With the functions described above, when an image showing a structural formula of a compound is included in a document, such as a paper or a patent specification, it is possible to detect the image and convert the structural formula of the compound shown by the image to symbol information.

A structural formula converted to symbol information can be used as a search key later on, and therefore, a document including an image showing a structural formula of a target compound is easily searchable.

The image analysis apparatus of the present embodiment has a function of checking whether symbol information generated by the analysis model is correct or wrong. More specifically, in the present embodiment, a plurality of pieces of symbol information are obtained from a feature value of one subject image, and it is determined, for each of the pieces of symbol information, whether an error in terms of representation (for example, erroneous representation in terms of the SMILES notation) is present.

Further, a comparison process described below is performed for each piece of symbol information (correct symbol information) from which no error is detected. In accordance with the result of the comparison process, a predetermined number of pieces of correct symbol information are output as pieces of symbol information about the structural formula of the subject compound.

As described above, when symbol information generated by the analysis model is checked, accurate information can be obtained as symbol information about the structural formula of the subject compound.

The analysis model used in the present embodiment (hereinafter referred to as an analysis model M) will be described. As illustrated in, the analysis model Mis constituted by a feature value output model Ma and a symbol information output model Mb. The analysis model Mis created through machine learning using a plurality of learning data sets each of which is a set of a learning image showing a structural formula of a compound and symbol information (ground truth data) about the structural formula shown by the learning image.

From the viewpoint of increasing the accuracy of learning, the more the number of learning data sets used in machine learning is, the better, and the number of learning data sets is preferably 50000 or more.

In the present embodiment, the machine learning is supervised learning, and as its technique, deep learning (that is, a multi-layer neural network) is used; however, the present embodiment is not limited to this. The type (algorithm) of the machine learning may be unsupervised learning, semi-supervised learning, reinforcement learning, or transduction.

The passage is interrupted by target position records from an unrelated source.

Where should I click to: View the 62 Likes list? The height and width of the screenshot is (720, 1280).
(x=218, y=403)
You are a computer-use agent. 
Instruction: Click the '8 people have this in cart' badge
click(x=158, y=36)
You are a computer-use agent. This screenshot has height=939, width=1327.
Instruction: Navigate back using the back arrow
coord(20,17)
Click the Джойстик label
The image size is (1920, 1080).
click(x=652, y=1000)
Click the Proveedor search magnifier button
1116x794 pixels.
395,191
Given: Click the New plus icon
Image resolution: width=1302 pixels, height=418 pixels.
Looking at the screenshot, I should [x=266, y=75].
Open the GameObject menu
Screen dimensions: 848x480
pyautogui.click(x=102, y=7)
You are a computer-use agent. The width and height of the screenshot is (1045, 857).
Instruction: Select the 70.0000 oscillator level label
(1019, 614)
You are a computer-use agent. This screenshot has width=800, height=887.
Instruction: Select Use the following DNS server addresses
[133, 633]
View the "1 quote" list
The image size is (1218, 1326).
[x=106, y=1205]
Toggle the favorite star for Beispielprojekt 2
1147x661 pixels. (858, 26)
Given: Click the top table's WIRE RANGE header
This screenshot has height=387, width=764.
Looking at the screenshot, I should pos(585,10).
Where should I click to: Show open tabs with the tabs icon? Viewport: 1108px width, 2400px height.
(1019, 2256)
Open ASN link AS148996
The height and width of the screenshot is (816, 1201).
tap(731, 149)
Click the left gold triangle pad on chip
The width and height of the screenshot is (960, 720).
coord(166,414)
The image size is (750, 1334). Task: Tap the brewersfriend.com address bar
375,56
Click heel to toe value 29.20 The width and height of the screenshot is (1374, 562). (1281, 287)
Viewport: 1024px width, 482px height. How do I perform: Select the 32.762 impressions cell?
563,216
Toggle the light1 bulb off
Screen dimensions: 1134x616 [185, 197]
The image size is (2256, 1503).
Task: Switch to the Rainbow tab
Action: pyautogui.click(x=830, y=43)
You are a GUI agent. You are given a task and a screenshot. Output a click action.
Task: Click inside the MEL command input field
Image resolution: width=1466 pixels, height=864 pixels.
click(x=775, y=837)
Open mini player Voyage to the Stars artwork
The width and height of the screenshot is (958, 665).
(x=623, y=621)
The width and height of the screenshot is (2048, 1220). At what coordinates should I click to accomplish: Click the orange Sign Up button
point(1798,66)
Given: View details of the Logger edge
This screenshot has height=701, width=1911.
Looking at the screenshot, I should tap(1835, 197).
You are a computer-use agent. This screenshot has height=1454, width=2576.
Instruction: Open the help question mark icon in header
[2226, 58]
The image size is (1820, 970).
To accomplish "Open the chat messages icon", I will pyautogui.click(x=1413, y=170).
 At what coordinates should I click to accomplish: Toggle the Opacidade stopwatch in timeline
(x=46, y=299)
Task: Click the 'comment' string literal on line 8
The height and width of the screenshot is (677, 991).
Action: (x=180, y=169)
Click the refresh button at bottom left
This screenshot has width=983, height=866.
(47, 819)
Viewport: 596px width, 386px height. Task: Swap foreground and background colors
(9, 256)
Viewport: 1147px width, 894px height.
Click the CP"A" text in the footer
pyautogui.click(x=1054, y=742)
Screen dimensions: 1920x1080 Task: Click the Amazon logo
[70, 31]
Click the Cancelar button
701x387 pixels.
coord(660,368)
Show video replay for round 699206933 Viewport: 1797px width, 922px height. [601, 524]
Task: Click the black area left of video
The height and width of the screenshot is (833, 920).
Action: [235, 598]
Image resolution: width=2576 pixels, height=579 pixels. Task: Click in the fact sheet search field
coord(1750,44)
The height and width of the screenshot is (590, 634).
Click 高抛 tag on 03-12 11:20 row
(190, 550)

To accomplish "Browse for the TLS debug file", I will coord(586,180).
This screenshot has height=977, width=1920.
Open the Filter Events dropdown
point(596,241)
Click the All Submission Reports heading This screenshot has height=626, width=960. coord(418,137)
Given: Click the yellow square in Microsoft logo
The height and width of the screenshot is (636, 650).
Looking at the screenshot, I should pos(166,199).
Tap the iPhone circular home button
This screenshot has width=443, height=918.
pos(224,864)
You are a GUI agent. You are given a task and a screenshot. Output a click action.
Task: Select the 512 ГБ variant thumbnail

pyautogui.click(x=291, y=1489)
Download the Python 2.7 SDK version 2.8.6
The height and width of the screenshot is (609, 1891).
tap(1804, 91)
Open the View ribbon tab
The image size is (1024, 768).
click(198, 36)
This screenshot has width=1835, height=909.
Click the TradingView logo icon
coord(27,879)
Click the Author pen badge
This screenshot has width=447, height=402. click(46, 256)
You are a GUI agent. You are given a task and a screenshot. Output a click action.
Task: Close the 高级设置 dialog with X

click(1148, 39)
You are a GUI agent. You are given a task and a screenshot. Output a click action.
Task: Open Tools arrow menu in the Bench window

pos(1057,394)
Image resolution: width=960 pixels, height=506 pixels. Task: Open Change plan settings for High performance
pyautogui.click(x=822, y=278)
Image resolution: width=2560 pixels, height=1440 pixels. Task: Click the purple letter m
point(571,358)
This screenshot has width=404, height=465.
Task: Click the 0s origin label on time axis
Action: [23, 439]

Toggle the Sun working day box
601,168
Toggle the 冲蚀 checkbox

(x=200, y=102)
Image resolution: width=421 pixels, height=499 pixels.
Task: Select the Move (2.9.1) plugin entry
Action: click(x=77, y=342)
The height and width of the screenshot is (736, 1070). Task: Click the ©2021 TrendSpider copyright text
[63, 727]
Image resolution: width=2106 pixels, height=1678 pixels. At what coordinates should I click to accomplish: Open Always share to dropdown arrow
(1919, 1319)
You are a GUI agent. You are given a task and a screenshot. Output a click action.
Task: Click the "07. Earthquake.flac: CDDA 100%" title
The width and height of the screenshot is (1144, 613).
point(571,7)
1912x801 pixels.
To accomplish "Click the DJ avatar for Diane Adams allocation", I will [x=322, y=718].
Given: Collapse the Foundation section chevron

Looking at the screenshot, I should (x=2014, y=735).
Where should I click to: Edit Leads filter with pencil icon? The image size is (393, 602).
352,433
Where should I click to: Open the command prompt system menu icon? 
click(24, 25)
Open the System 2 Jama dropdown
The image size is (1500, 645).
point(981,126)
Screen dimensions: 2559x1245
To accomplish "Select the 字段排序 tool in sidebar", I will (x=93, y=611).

The machine learning technique may be genetic programming, inductive logic programming, a support vector machine, clustering, a Bayesian network, an extreme learning machine (ELM), or decision tree learning.

Further, as the method for minimizing an objective function (loss function) in machine learning of the neural network, the gradient descent method may be used or the backpropagation algorithm may be used.

The feature value output model Ma is a model that, in response to input of an image (subject image) showing a structural formula of a subject compound, outputs a feature value of the subject image, and is formed as, for example, a convolutional neural network (CNN) having a convolution layer and a pooling layer as a middle layer. A feature value of an image is a learning feature value in the convolutional neural network CNN and is a feature value specified in the course of typical image recognition (pattern recognition). In the present embodiment, the feature value output model Ma outputs a vectorized feature value.